Anonymous wrote:Anonymous wrote:It's not enabling. Enlightened teachers and school districts allow this. If you are an educator and at all up on modern educational theory, you'll know that the focus is enabling a kid to learn material, even if it takes multiple tries.
Right, but the college admission folks better know that these kids have a cake walk in high school. Not fair when comparing to kids in other schools that truly have good study skills. I think it is enabling. The kid with an A who took the test twice is not as smart or hard working as the kid who got it right the first time.
Anonymous wrote:Is this something new? My last DC graduated two years ago and it wasn't like that. No retake allowed back then.
Anonymous wrote:It's not enabling. Enlightened teachers and school districts allow this. If you are an educator and at all up on modern educational theory, you'll know that the focus is enabling a kid to learn material, even if it takes multiple tries.

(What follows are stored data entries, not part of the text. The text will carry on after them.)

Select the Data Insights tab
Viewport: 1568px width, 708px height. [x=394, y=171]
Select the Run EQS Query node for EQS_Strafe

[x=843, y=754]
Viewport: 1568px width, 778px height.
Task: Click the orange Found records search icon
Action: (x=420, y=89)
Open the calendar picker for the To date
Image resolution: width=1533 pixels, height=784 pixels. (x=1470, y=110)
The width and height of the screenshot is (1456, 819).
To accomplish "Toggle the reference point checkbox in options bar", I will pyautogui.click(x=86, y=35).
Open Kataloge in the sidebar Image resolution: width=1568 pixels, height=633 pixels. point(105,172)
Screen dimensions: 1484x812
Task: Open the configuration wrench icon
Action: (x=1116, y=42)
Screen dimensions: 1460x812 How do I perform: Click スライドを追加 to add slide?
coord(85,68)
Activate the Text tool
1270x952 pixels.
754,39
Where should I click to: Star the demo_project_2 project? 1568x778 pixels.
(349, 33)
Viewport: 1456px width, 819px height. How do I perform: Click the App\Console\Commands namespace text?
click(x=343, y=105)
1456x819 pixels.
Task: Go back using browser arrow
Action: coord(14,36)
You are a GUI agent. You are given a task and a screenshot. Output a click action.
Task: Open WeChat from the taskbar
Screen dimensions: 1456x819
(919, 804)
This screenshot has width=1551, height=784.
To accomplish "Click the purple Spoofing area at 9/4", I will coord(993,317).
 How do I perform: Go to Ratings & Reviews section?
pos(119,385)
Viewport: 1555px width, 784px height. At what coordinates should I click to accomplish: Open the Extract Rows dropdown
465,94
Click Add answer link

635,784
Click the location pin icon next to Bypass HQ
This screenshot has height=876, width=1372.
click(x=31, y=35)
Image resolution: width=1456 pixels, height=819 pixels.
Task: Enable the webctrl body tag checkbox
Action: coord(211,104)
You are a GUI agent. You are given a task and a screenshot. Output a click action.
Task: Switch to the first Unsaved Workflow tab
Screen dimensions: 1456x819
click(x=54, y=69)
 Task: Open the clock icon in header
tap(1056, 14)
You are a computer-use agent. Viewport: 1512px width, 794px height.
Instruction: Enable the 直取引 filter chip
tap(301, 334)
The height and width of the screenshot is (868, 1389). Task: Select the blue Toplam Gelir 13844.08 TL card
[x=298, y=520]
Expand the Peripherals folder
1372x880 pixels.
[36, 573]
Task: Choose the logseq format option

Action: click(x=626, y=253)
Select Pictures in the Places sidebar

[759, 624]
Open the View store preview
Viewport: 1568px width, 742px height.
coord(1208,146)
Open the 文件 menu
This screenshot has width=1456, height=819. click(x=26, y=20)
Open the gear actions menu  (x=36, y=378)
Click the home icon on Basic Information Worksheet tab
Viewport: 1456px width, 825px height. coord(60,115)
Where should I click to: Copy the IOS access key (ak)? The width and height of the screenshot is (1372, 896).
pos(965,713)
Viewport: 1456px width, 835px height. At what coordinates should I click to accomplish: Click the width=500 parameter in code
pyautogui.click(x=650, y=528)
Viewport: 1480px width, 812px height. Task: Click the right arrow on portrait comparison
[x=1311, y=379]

Anonymous wrote:Anonymous wrote:It depends on the class for my kids too. This is no end of frustrating for my kid who's great at math and not so great at english, and has a math teacher who allows test retakes and an english teacher who doesn't. But as a parent, I think it's a great idea. I want my children to understand the subject being taught. If it's not until the test that they, and the teacher, find out the student doesn't understand, that shouldn't be the end of it. When teachers allow test retakes, it's not. In my observation, the kids actually then work to understand the things they got wrong so they can improve their score.
The primary drawback I see is that kids may be less interested in finding out what they did wrong and figuring out how to do it right when they don't get a retake option. Though those kids probably would have been the same in an environment where no retakes were allowed.
It's a joke and it enables kids.
Furthermore, it's reactive and has backfired across the county.
Colleges know MCPS grades mean very little now, and I, for one, will not allow my own children to re-assess. If they're having issues, they need to address them immediately before the test rolls around.
Why not ask your boss for another shot at a presentation that you blew b/c you weren't prepared?
It's embarrassing.
Anonymous wrote:So is this one of the things that contributes to grade inflation that I hear so much about?
Anonymous wrote:It depends on the class for my kids too. This is no end of frustrating for my kid who's great at math and not so great at english, and has a math teacher who allows test retakes and an english teacher who doesn't. But as a parent, I think it's a great idea. I want my children to understand the subject being taught. If it's not until the test that they, and the teacher, find out the student doesn't understand, that shouldn't be the end of it. When teachers allow test retakes, it's not. In my observation, the kids actually then work to understand the things they got wrong so they can improve their score.
The primary drawback I see is that kids may be less interested in finding out what they did wrong and figuring out how to do it right when they don't get a retake option. Though those kids probably would have been the same in an environment where no retakes were allowed.